Current robotic systems are incapable of fully characterizing their interaction with the environment. Full characterization of the interaction means: discerning collisions, localizing contact constraints, and estimating interaction forces. Although there are mature algorithms for compliant hybrid motion/force control, there exists no unified framework for the impact and post-impact phases. These algorithms require a priori knowledge of the environmental constraint geometry via formulation of natural and artificial constraints or motion and constraint screws. Previous works on rigid-link robots do not apply directly to continuum manipulators and do not provide a unified method for both collision detection and estimation of contact location without a priori knowledge of the environmental constraints and additional sensory devices such as robotic skins.
Previous works individually focused on collision detection, and estimation of constraint locations. For example, generalized momentum of serial robots was used to identify contact incidence and the link at which contact occurs. Additionally, a least-squares method using an estimate of contact location from tactile sensors and joint torque measurements to estimate the magnitude and the location of contact force was presented. Further, two different probabilistic approaches for contact estimation were proposed. Still other researchers have tried to overcome the limitations of rigid-link robots by developing sensitive robotic skins.
Continuum robots are continuously bending, infinite-degree-of-freedom elastic structures that offer an opportunity to overcome the limitations of rigid-link robots. This opportunity stems from the ability of continuum robots to change their shape when interacting with the environment.
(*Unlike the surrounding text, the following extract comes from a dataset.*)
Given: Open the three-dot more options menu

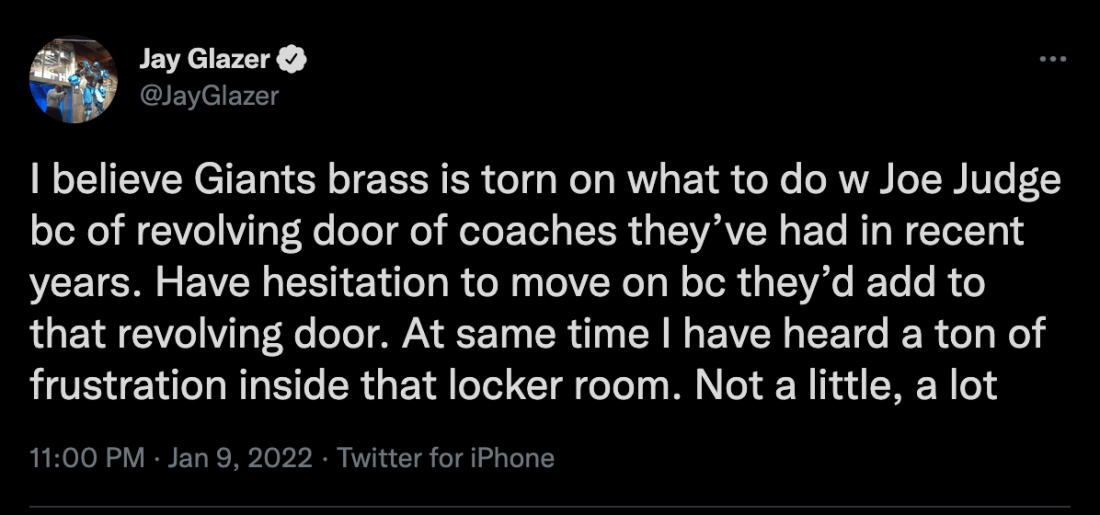Looking at the screenshot, I should (1053, 61).

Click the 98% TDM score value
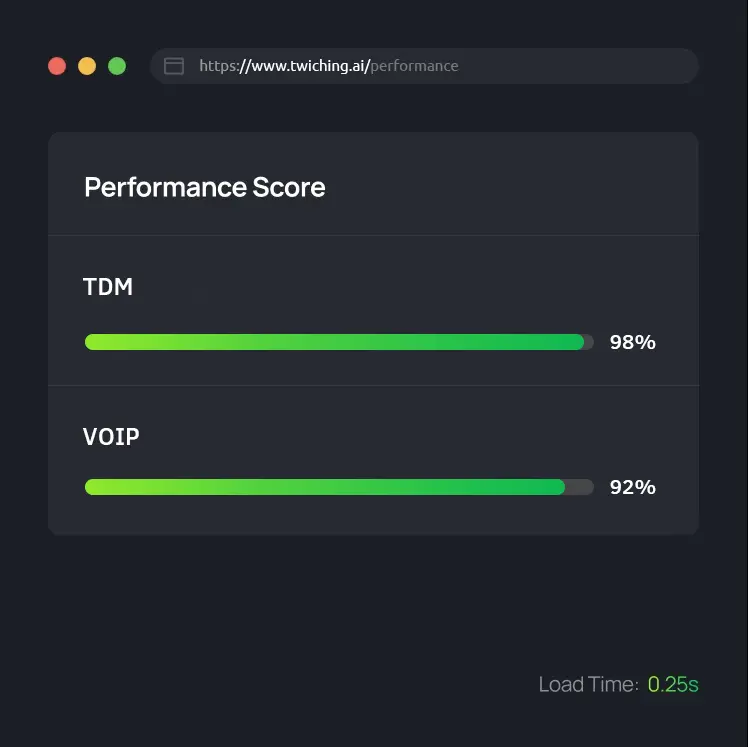point(633,342)
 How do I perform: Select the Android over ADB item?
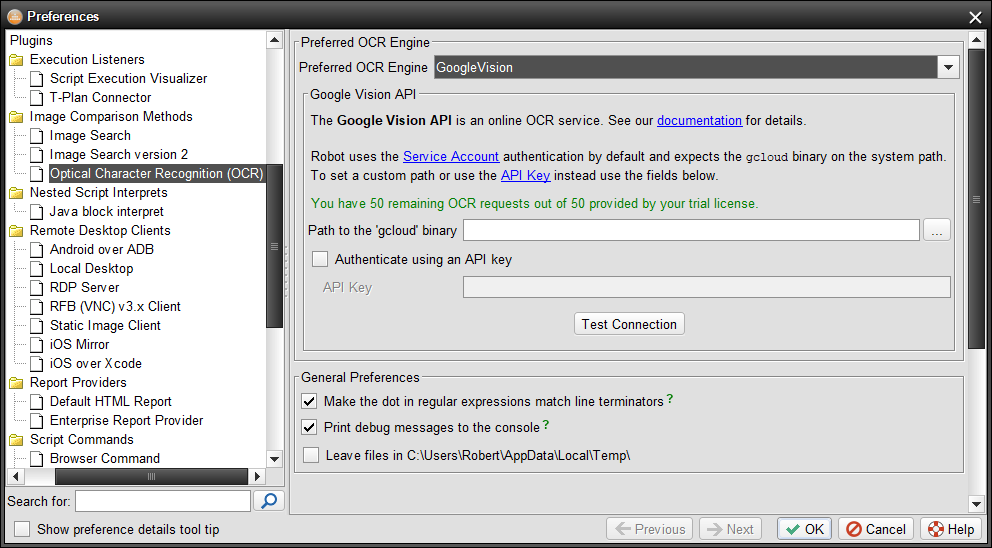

The motivation behind investigation into methods for robot manipulation originates in the field of medical robotics. New surgical paradigms such as Natural Orifice Transluminal Endoscopic Surgery (NOTES) demand deeper anatomical reach along increasingly tortuous paths. Medical robots need to be intelligent to autonomously prevent inadvertent trauma to surrounding anatomy while accomplishing surgical tasks beyond the capabilities of conventional robotic platforms for Minimally Invasive Surgery (MIS) in order to meet the challenges of NOTES. Further, robots need to support automated or semi-automated insertion into the anatomy, regulate their contact forces along the whole structure, and use their multi-point interactions to enhance end-effector precision. Up until now, several researchers have relied on passive compliance of continuum robots and wire-actuated articulated robots. However, reliance on passive compliance of surgical robots comes with a price of performance degradation such as payload carrying capability and position accuracy.